Given the clinical features shared by RTT with other neurodevelopmental disorders, such as ASD, Pitt-Hopkins syndrome, and Cornelia de Lange Syndrome, it is not surprising that most of our patients had likely pathogenic variants in genes and CNVs that had previously been reported in patients with other disorders. However, what was surprising was that 10 of the 19 patients (52.6%) carried two or more likely pathogenic mutations, including a combination of intragenic variants and CNVs, suggesting the importance of increased mutation burden in causing disease. Even though 4 of the 11 RTT probands who were part of complete trios who lacked mutations in the three known RTT genes carried at least two de novo mutations, the overall burden of such mutations was not significantly different from the reported rate in control trios. Interestingly, including just two additional trios who had de novo MECP2 mutations revealed that this rate was significantly higher. Thus, it is possible that there is an increased burden of de novo intragenic mutations in RTT in general, and it will be interesting to assess these, as well as CNVs, in a larger cohort of patients, particularly those who also harbor causal MECP2 mutations, and perform detailed genotype–phenotype correlations.

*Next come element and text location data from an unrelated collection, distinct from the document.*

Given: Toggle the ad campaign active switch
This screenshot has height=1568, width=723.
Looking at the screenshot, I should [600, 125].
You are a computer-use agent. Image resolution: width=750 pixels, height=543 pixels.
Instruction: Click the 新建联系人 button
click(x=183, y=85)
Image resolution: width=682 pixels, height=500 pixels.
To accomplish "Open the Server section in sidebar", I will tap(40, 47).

Similar increases in mutation burden have been observed in other neurologic disorders such as Charcot–Marie–Tooth disease, a peripheral neuropathy in which a high burden of rare variants has been shown to contribute to variable expressivity, possibly by destabilizing different pathways and protein networks that could in turn modulate the phenotype.33 This underscores the importance of using both exome sequencing and CNV analyses to identify a specific combination of likely causal variants that could help explain the variability of phenotypes in individual patients who otherwise meet the overall diagnostic criteria of a particular disorder.

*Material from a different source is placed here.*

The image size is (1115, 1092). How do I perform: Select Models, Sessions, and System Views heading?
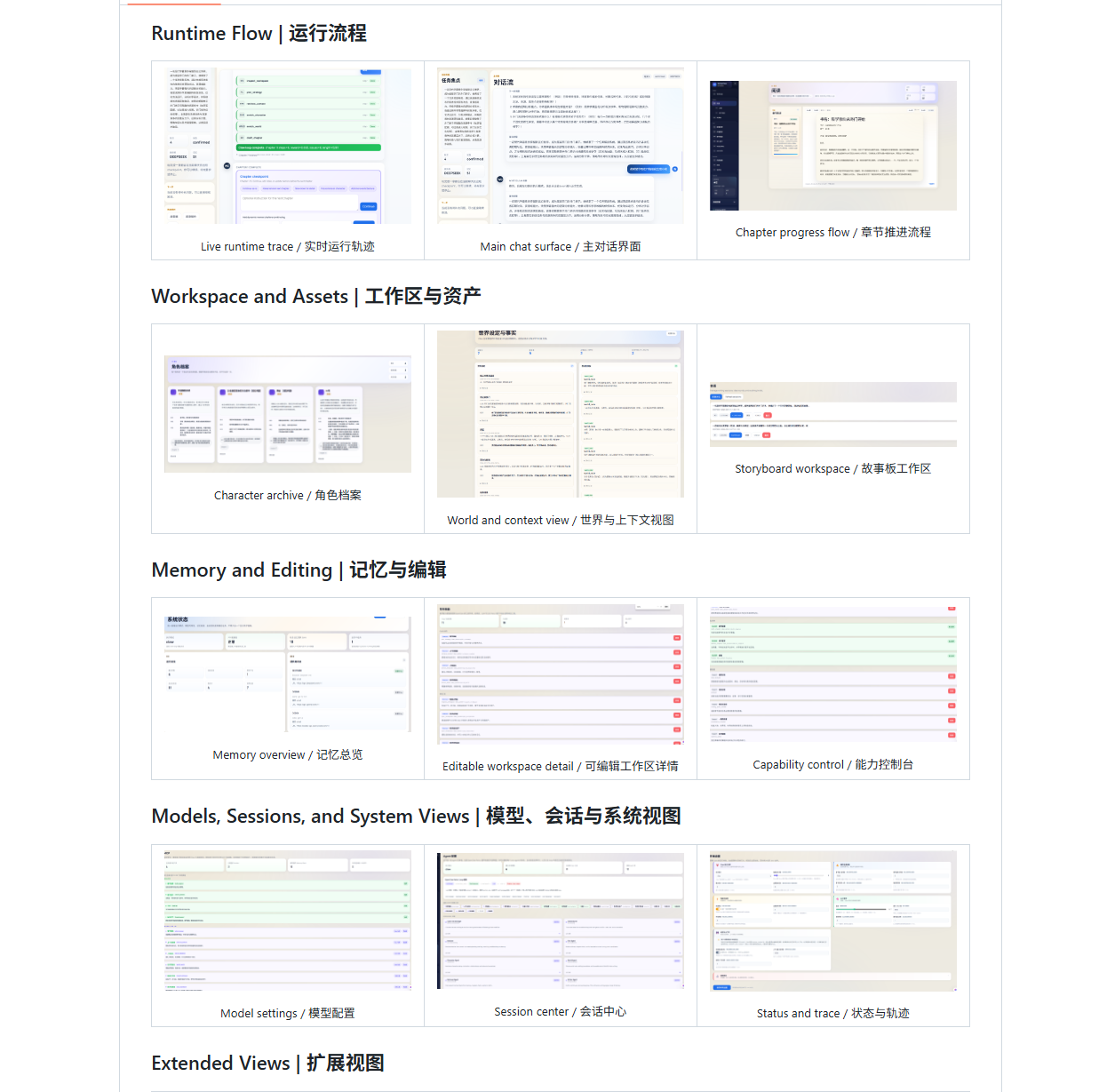(x=416, y=817)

Our study shows that the genetic etiology of RTT patients without mutations in MECP2, CDKL5, and FOXG1 is heterogeneous because we did not find any recurrent pathogenic variants. Although our cohort of RTT patients is, to date, the largest reported one of its kind subjected to both exome sequencing and CNV analysis, recurrence will undoubtedly be observed as larger cohorts are analyzed. A particular focus on genes involved in chromatin remodeling and glutamate signaling in additional patients could help identify recurrence and/or novel RTT genes because these pathways were overrepresented by the genes found mutated in our cohort. We also note the usefulness of many large-scale exome sequencing studies of ASD, intellectual disability, epileptic encephalopathy, and unexplained development delay, as these have revealed de novo mutations in many genes in single patients. Smaller-scale studies with more phenotypic information can potentially bolster the evidence supporting the involvement of many of these genes in neurological disease because studies of these smaller cohorts may also identify single patients with deleterious de novo mutations in those same genes. The challenge will be to compare in detail the clinical phenotypes of the respective patients from disparate studies and cohorts, keeping in mind that any phenotypic differences may not necessarily exclude the gene in question as being causal because there could be additional variants elsewhere that modify the phenotype.

Disclosure

The authors declare no conflict of interest.